• [QUÉ HACER]:
a: Según el fragmento, ¿entre qué valores de cociente intelectual se sitúa la mayor parte de las veces la inteligencia del genio?
b: Explica, con lo que dice el fragmento, por qué todo proceso creativo es excéntrico.
c: Por favor, transcribe del fragmento el pasaje que empieza con "En efecto, la" y continúa hasta "Miguel Martínez Otero.", sin cambiar nada.

Según el catedrático emérito en Psiquiatría, Francisco Alonso-Fernández, el genio creador no es necesariamente un superdotado, de hecho la máxima inteligencia es tan poco común en el genio como lo es el retraso mental, que también se da en ocasiones. “La mayor parte de las veces su inteligencia es del rango medio superior, reflejado en un cociente intelectual entre 110 y 130”, escribe en su libro ‘El talento creador. Rasgos y perfiles del genio’.
La asociación entre el talento creativo y la inteligencia superdotada puede darse en ocasiones, pero no es lo habitual. “El genio es un individuo que se alza sobre los demás mortales como un creador de ideas u objetos, un inventor de cosas o un descubridor de claves inéditas de la realidad”, escribe Francisco Alonso-Fernández. Así, la persona creativa se desvelaría como genio a través de la revelación de novedades no percibidas hasta entonces. Su peculiaridad comprende una amplia gama de rasgos distribuidos entre la motivación, el esfuerzo, la entrega, el tesón, el alto nivel de intelectual, el pensamiento profundo y una organización o desorganización de la personalidad adecuada para la fermentación de la creatividad genial.
En efecto, la personalidad parece ser un rasgo esencial del genio, que suele ser individualista, independiente, seguro de sí e inconformista con su entorno, lo que le hace tener un aguzado espíritu de rebeldía. Su comportamiento independiente y original le hace salirse de los moldes ordinarios y a menudo pasa por histriónico o narcisista. “Para que algo nos sorprenda tiene que salirse de lo cotidiano y por definición todo proceso creativo tiene que ser sorprendente y por eso es excéntrico, en el sentido de que se sale de la norma”, explica el neurocientífico del Instituto de Neurociencia de Alicante, Luis Miguel Martínez Otero.

• [DATOS PROPORCIONADOS]:

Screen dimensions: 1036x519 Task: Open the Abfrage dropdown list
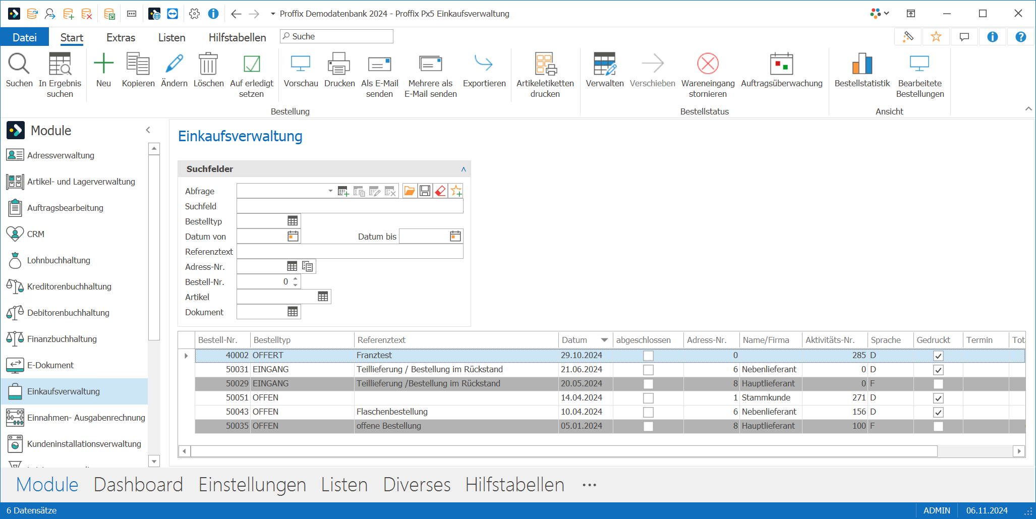coord(330,191)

• [RESULTADOS]:
a: Entre 110 y 130.

b: Porque para que algo nos sorprenda tiene que salirse de lo cotidiano, y todo proceso creativo, por definición, tiene que ser sorprendente. Por eso es excéntrico, en el sentido de que se sale de la norma.

c:
En efecto, la personalidad parece ser un rasgo esencial del genio, que suele ser individualista, independiente, seguro de sí e inconformista con su entorno, lo que le hace tener un aguzado espíritu de rebeldía. Su comportamiento independiente y original le hace salirse de los moldes ordinarios y a menudo pasa por histriónico o narcisista. “Para que algo nos sorprenda tiene que salirse de lo cotidiano y por definición todo proceso creativo tiene que ser sorprendente y por eso es excéntrico, en el sentido de que se sale de la norma”, explica el neurocientífico del Instituto de Neurociencia de Alicante, Luis Miguel Martínez Otero.